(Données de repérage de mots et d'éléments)

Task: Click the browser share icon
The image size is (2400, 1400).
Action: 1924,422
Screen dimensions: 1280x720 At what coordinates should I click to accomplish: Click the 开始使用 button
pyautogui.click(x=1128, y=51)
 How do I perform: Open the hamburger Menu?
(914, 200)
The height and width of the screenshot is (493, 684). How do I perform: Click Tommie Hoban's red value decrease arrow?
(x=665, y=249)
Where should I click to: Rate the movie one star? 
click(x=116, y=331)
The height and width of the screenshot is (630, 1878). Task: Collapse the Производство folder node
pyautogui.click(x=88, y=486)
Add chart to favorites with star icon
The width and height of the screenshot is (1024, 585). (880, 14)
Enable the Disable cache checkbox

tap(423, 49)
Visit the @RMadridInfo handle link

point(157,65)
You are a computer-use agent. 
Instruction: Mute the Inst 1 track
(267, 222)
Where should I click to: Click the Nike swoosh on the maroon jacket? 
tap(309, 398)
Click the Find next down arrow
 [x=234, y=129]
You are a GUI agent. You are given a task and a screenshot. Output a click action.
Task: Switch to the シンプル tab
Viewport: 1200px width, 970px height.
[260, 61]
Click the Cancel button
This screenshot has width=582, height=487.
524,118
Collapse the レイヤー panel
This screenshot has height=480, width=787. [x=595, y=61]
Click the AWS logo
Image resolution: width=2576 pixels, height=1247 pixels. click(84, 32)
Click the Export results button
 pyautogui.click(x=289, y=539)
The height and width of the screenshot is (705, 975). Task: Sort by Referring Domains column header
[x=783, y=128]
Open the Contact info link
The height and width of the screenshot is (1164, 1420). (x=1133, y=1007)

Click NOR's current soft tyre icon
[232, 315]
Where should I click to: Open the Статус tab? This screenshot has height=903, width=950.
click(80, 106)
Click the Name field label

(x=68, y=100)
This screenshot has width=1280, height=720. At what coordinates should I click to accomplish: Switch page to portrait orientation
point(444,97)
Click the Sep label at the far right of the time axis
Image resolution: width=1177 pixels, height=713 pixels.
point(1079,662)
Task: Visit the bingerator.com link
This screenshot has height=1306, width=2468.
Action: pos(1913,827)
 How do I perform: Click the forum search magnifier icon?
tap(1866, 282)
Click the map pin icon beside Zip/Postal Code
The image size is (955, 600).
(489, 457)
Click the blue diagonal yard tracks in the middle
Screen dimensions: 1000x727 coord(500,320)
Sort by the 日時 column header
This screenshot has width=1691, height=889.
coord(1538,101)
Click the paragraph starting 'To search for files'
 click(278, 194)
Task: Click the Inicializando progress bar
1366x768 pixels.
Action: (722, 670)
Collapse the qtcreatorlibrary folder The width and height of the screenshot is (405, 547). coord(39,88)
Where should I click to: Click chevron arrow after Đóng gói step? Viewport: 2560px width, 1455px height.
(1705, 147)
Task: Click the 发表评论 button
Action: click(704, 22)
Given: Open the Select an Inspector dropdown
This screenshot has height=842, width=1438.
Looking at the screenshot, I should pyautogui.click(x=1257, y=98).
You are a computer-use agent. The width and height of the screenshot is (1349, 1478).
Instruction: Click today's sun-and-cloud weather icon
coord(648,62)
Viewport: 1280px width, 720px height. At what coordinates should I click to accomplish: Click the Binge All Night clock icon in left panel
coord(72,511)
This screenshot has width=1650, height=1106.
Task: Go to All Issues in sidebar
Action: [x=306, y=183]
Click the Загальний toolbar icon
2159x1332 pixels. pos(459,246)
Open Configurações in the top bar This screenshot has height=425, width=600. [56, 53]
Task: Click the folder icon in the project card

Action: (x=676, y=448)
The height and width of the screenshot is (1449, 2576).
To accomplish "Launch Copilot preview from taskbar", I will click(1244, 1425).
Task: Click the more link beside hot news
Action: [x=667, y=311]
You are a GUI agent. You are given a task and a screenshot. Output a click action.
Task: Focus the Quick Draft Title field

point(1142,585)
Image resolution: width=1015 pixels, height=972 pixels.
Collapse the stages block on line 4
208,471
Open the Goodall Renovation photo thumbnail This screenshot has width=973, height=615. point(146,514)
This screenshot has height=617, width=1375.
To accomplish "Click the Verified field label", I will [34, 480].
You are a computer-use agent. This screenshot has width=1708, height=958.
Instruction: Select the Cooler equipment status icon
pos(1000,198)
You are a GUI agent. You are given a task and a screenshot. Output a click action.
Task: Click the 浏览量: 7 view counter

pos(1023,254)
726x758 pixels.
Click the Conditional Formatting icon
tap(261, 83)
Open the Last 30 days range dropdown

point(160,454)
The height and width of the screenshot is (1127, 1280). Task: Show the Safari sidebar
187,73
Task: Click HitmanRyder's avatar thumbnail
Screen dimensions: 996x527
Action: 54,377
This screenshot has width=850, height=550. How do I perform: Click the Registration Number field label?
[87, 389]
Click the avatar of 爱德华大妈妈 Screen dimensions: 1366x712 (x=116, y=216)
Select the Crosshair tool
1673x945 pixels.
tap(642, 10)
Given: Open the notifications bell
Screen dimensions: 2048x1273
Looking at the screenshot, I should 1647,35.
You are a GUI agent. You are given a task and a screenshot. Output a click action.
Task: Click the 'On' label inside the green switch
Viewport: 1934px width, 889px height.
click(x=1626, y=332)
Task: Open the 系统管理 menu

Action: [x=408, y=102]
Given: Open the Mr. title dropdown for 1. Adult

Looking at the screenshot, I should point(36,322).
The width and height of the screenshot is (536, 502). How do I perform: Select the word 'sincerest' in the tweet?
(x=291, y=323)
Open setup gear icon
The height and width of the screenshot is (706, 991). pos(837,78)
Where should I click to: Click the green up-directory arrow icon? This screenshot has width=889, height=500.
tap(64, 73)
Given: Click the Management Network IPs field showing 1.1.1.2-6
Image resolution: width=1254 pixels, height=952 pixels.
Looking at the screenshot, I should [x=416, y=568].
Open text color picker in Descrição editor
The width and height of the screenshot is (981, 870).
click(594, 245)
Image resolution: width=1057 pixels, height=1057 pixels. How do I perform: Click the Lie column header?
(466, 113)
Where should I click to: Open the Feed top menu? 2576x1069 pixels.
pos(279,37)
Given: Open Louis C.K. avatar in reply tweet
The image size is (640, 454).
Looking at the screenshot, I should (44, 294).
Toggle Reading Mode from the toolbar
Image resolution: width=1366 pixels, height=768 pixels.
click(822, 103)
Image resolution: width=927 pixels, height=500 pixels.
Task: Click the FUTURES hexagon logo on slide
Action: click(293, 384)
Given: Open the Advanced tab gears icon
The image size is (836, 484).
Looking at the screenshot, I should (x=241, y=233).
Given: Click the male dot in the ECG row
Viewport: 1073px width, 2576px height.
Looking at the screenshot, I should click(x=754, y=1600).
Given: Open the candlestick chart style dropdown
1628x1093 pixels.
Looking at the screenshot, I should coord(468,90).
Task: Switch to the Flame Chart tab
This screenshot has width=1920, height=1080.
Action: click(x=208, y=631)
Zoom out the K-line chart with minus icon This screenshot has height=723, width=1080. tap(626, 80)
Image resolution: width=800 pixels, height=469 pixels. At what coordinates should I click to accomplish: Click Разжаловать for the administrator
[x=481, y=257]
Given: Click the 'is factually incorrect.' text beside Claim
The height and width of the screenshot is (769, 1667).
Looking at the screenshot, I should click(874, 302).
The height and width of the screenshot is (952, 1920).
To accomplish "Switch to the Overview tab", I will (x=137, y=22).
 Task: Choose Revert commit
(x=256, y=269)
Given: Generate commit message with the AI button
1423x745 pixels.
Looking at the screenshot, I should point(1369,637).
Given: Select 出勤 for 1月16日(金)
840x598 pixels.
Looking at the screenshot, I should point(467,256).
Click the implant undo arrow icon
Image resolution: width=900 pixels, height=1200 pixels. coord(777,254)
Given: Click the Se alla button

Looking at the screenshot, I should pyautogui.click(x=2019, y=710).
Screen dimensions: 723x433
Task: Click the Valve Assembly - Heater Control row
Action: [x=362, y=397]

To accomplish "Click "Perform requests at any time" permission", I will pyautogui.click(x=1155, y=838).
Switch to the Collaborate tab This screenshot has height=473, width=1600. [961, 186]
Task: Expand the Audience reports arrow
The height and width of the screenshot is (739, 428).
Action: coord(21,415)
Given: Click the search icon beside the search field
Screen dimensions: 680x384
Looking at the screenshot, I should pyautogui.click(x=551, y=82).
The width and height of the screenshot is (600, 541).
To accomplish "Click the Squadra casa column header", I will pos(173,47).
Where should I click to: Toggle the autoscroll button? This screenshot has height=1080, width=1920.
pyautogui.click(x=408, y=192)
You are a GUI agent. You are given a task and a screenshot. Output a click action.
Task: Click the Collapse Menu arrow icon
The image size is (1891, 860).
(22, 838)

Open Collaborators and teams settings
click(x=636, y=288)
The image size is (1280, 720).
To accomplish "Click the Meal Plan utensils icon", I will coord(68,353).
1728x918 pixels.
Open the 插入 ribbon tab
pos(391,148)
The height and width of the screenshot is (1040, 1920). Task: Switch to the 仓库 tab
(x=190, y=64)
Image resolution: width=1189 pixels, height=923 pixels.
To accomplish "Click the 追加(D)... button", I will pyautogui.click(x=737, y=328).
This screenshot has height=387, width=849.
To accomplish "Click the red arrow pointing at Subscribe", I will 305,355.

• **CONSIGNE**:
Recopiez à l'identique les lignes allant de celle qui contient « You are a computer-use agent. This » jusqu'à celle qui contient « (x=291, y=323) », ces deux lignes comprises.

• **RÉPONSE ÉCRITE**:
You are a computer-use agent. This screenshot has width=1708, height=958.
Instruction: Select the Cooler equipment status icon
pos(1000,198)
You are a GUI agent. You are given a task and a screenshot. Output a click action.
Task: Click the 浏览量: 7 view counter

pos(1023,254)
726x758 pixels.
Click the Conditional Formatting icon
tap(261, 83)
Open the Last 30 days range dropdown

point(160,454)
The height and width of the screenshot is (1127, 1280). Task: Show the Safari sidebar
187,73
Task: Click HitmanRyder's avatar thumbnail
Screen dimensions: 996x527
Action: 54,377
This screenshot has width=850, height=550. How do I perform: Click the Registration Number field label?
[87, 389]
Click the avatar of 爱德华大妈妈 Screen dimensions: 1366x712 (x=116, y=216)
Select the Crosshair tool
1673x945 pixels.
tap(642, 10)
Given: Open the notifications bell
Screen dimensions: 2048x1273
Looking at the screenshot, I should 1647,35.
You are a GUI agent. You are given a task and a screenshot. Output a click action.
Task: Click the 'On' label inside the green switch
Viewport: 1934px width, 889px height.
click(x=1626, y=332)
Task: Open the 系统管理 menu

Action: [x=408, y=102]
Given: Open the Mr. title dropdown for 1. Adult

Looking at the screenshot, I should point(36,322).
The width and height of the screenshot is (536, 502). How do I perform: Select the word 'sincerest' in the tweet?
(x=291, y=323)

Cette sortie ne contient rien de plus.